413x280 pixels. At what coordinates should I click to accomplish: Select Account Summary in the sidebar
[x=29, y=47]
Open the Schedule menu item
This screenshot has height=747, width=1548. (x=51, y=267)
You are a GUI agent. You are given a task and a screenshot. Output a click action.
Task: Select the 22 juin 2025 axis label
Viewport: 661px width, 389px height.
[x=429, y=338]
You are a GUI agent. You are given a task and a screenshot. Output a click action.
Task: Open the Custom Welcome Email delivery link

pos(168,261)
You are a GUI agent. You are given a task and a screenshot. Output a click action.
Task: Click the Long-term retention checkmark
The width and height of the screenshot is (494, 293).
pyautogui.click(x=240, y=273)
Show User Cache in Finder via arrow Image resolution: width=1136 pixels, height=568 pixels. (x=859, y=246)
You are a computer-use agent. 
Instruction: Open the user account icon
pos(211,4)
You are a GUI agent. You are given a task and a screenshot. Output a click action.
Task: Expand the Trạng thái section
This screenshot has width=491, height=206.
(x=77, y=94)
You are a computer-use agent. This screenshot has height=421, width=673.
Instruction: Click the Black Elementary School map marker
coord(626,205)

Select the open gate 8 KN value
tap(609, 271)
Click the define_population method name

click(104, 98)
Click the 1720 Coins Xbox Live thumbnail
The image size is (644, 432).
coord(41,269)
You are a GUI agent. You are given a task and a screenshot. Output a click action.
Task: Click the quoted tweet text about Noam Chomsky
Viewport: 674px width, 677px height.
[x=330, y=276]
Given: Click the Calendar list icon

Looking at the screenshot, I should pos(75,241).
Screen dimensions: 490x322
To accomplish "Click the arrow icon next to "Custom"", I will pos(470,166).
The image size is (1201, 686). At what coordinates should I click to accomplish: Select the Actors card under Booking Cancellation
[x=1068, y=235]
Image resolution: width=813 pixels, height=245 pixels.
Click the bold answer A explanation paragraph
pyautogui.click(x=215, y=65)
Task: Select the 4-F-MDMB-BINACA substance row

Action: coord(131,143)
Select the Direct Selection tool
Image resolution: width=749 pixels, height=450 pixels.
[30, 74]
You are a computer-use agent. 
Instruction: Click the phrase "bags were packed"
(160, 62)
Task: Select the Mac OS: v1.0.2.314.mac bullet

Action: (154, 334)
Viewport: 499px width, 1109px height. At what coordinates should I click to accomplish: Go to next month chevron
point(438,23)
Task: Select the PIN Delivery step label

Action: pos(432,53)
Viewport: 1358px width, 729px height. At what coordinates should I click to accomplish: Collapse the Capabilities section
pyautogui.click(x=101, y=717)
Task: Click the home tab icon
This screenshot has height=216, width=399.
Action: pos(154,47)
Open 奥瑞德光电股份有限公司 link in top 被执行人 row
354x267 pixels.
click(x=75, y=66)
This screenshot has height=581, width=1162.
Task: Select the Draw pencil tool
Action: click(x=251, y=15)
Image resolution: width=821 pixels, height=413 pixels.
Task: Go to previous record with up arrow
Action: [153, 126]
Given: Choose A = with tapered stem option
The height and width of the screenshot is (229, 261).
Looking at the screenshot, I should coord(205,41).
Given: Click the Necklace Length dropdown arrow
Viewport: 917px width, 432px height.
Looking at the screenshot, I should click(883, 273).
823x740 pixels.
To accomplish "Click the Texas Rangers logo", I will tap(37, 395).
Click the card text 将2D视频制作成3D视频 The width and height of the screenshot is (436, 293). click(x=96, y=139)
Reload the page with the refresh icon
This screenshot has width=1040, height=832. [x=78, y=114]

********

Problem details: Each record must be repeated exactly as it is.

Worked solution:
413x280 pixels. At what coordinates should I click to accomplish: Select Account Summary in the sidebar
[x=29, y=47]
Open the Schedule menu item
This screenshot has height=747, width=1548. (x=51, y=267)
You are a GUI agent. You are given a task and a screenshot. Output a click action.
Task: Select the 22 juin 2025 axis label
Viewport: 661px width, 389px height.
[x=429, y=338]
You are a GUI agent. You are given a task and a screenshot. Output a click action.
Task: Open the Custom Welcome Email delivery link

pos(168,261)
You are a GUI agent. You are given a task and a screenshot. Output a click action.
Task: Click the Long-term retention checkmark
The width and height of the screenshot is (494, 293).
pyautogui.click(x=240, y=273)
Show User Cache in Finder via arrow Image resolution: width=1136 pixels, height=568 pixels. (x=859, y=246)
You are a computer-use agent. 
Instruction: Open the user account icon
pos(211,4)
You are a GUI agent. You are given a task and a screenshot. Output a click action.
Task: Expand the Trạng thái section
This screenshot has width=491, height=206.
(x=77, y=94)
You are a computer-use agent. This screenshot has height=421, width=673.
Instruction: Click the Black Elementary School map marker
coord(626,205)

Select the open gate 8 KN value
tap(609, 271)
Click the define_population method name

click(104, 98)
Click the 1720 Coins Xbox Live thumbnail
The image size is (644, 432).
coord(41,269)
You are a GUI agent. You are given a task and a screenshot. Output a click action.
Task: Click the quoted tweet text about Noam Chomsky
Viewport: 674px width, 677px height.
[x=330, y=276]
Given: Click the Calendar list icon

Looking at the screenshot, I should pos(75,241).
Screen dimensions: 490x322
To accomplish "Click the arrow icon next to "Custom"", I will pos(470,166).
The image size is (1201, 686). At what coordinates should I click to accomplish: Select the Actors card under Booking Cancellation
[x=1068, y=235]
Image resolution: width=813 pixels, height=245 pixels.
Click the bold answer A explanation paragraph
pyautogui.click(x=215, y=65)
Task: Select the 4-F-MDMB-BINACA substance row

Action: coord(131,143)
Select the Direct Selection tool
Image resolution: width=749 pixels, height=450 pixels.
[30, 74]
You are a computer-use agent. 
Instruction: Click the phrase "bags were packed"
(160, 62)
Task: Select the Mac OS: v1.0.2.314.mac bullet

Action: (154, 334)
Viewport: 499px width, 1109px height. At what coordinates should I click to accomplish: Go to next month chevron
point(438,23)
Task: Select the PIN Delivery step label

Action: pos(432,53)
Viewport: 1358px width, 729px height. At what coordinates should I click to accomplish: Collapse the Capabilities section
pyautogui.click(x=101, y=717)
Task: Click the home tab icon
This screenshot has height=216, width=399.
Action: pos(154,47)
Open 奥瑞德光电股份有限公司 link in top 被执行人 row
354x267 pixels.
click(x=75, y=66)
This screenshot has height=581, width=1162.
Task: Select the Draw pencil tool
Action: click(x=251, y=15)
Image resolution: width=821 pixels, height=413 pixels.
Task: Go to previous record with up arrow
Action: [153, 126]
Given: Choose A = with tapered stem option
The height and width of the screenshot is (229, 261).
Looking at the screenshot, I should coord(205,41).
Given: Click the Necklace Length dropdown arrow
Viewport: 917px width, 432px height.
Looking at the screenshot, I should click(883, 273).
823x740 pixels.
To accomplish "Click the Texas Rangers logo", I will tap(37, 395).
Click the card text 将2D视频制作成3D视频 The width and height of the screenshot is (436, 293). click(x=96, y=139)
Reload the page with the refresh icon
This screenshot has width=1040, height=832. [x=78, y=114]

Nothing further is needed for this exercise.